» Supplied text:
-- START --

You are viewing a plain text version of this content. The canonical link for it is here.

Posted to java-user@lucene.apache.org by Maisnam Ns <ma...@gmail.com> on 2015/02/22 12:47:15 UTC

Getting most occurring words in lucene

Hi,

I am trying to get the top occurring words by building a memory index using
lucene using the code below but I am not getting the desired results. The
text contains 'freedom' three times but it gives only 1. Where am I
committing a mistake. Is there a way out. Please help.

RAMDirectory idx = new RAMDirectory(); //create ram directory
IndexWriter writer =
                     new IndexWriter(idx, new
StandardAnalyzer(Version.LUCENE_30), IndexWriter.MaxFieldLength.LIMITED);
// create the index

 writer.addDocument(createDocument("key1",
    "It behooves every man to freedom freedom freedom remember
that                    the work of the "));  // add text to document



             try {
                computeTopTermQuery(idx);  //compute the top term
            } catch (Exception e) {
                // TODO Auto-generated catch block
                e.printStackTrace();
            }

The computeTopTermQuery is from this link
http://sujitpal.blogspot.in/2009/02/summarization-with-lucene.html  by
Suujit Pal's blog.

  private static Query computeTopTermQuery(Directory ramdir) throws
Exception {
        final Map<String,Integer> frequencyMap =
          new HashMap<String,Integer>();
        List<String> termlist = new ArrayList<String>();
        IndexReader reader = IndexReader.open(ramdir);
        TermEnum terms = reader.terms();
        while (terms.next()) {
          Term term = terms.term();
          String termText = term.text();
          int frequency = reader.docFreq(term);
          frequencyMap.put(termText, frequency);
          termlist.add(termText);
        }
        reader.close();
        // sort the term map by frequency descending
        Collections.sort(termlist, new ReverseComparator<String>(
          new ByValueComparator<String,Integer>(frequencyMap)));
        // retrieve the top terms based on topTermCutoff
        List<String> topTerms = new ArrayList<String>();
        float topFreq = -1.0F;
        for (String term : termlist) {
          if (topFreq < 0.0F) {
            // first term, capture the value
            topFreq = (float) frequencyMap.get(term);
            topTerms.add(term);
          } else {
            // not the first term, compute the ratio and discard if below
            // topTermCutoff score
            float ratio = (float) ((float) frequencyMap.get(term) /
topFreq);
            if (ratio >= topTermCutoff) {
              topTerms.add(term);
            } else {
              break;
            }
          }
        }
        StringBuilder termBuf = new StringBuilder();
        BooleanQuery q = new BooleanQuery();
        for (String topTerm : topTerms) {
          termBuf.append(topTerm).

-- END --

» Information provided:
-- START --

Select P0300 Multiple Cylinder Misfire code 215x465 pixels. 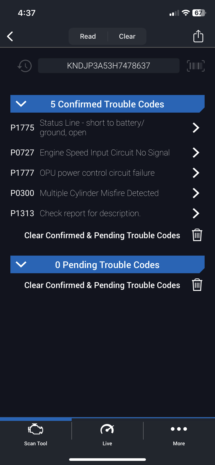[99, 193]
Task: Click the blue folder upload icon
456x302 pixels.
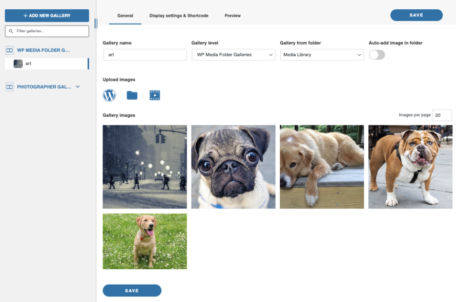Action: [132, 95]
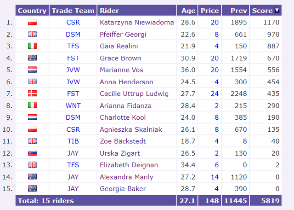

-- END --

Pick up the Lucene mailing-list post about finding the most frequent words right after its last line and write what comes next.

» Result below:
            append("(").
            append(frequencyMap.get(topTerm)).
            append(");");
          q.add(new TermQuery(new Term("text", topTerm)), Occur.SHOULD);
        }
        System.out.println(">>> top terms: " + termBuf.toString());
        System.out.println(">>> query: " + q.toString());
        return q;
      }


But surprisingly I am getting freedom as (1) and not (3), where 3 is the
occurrences of freedom.

top terms:
accomplished(1);altogether(1);behooves(1);critic(1);does(1);end(1);
every(1);freedom(1);importance(1);man(1);progress(1);remember(1);
secondary(1);things(1);who(1);work(1);

Thanks

Re: Getting most occurring words in lucene

Posted by Michael McCandless <lu...@mikemccandless.com>.

Use TermsEnum.totalTermFreq(), which is the total number of
occurrences of the term, not TermsEnum.docFreq(), which is the number
of documents that contain at least one occurrence of the term.

Mike McCandless

http://blog.mikemccandless.com


On Sun, Feb 22, 2015 at 6:47 AM, Maisnam Ns <ma...@gmail.com> wrote:
> Hi,
>
> I am trying to get the top occurring words by building a memory index using
> lucene using the code below but I am not getting the desired results. The
> text contains 'freedom' three times but it gives only 1. Where am I
> committing a mistake. Is there a way out. Please help.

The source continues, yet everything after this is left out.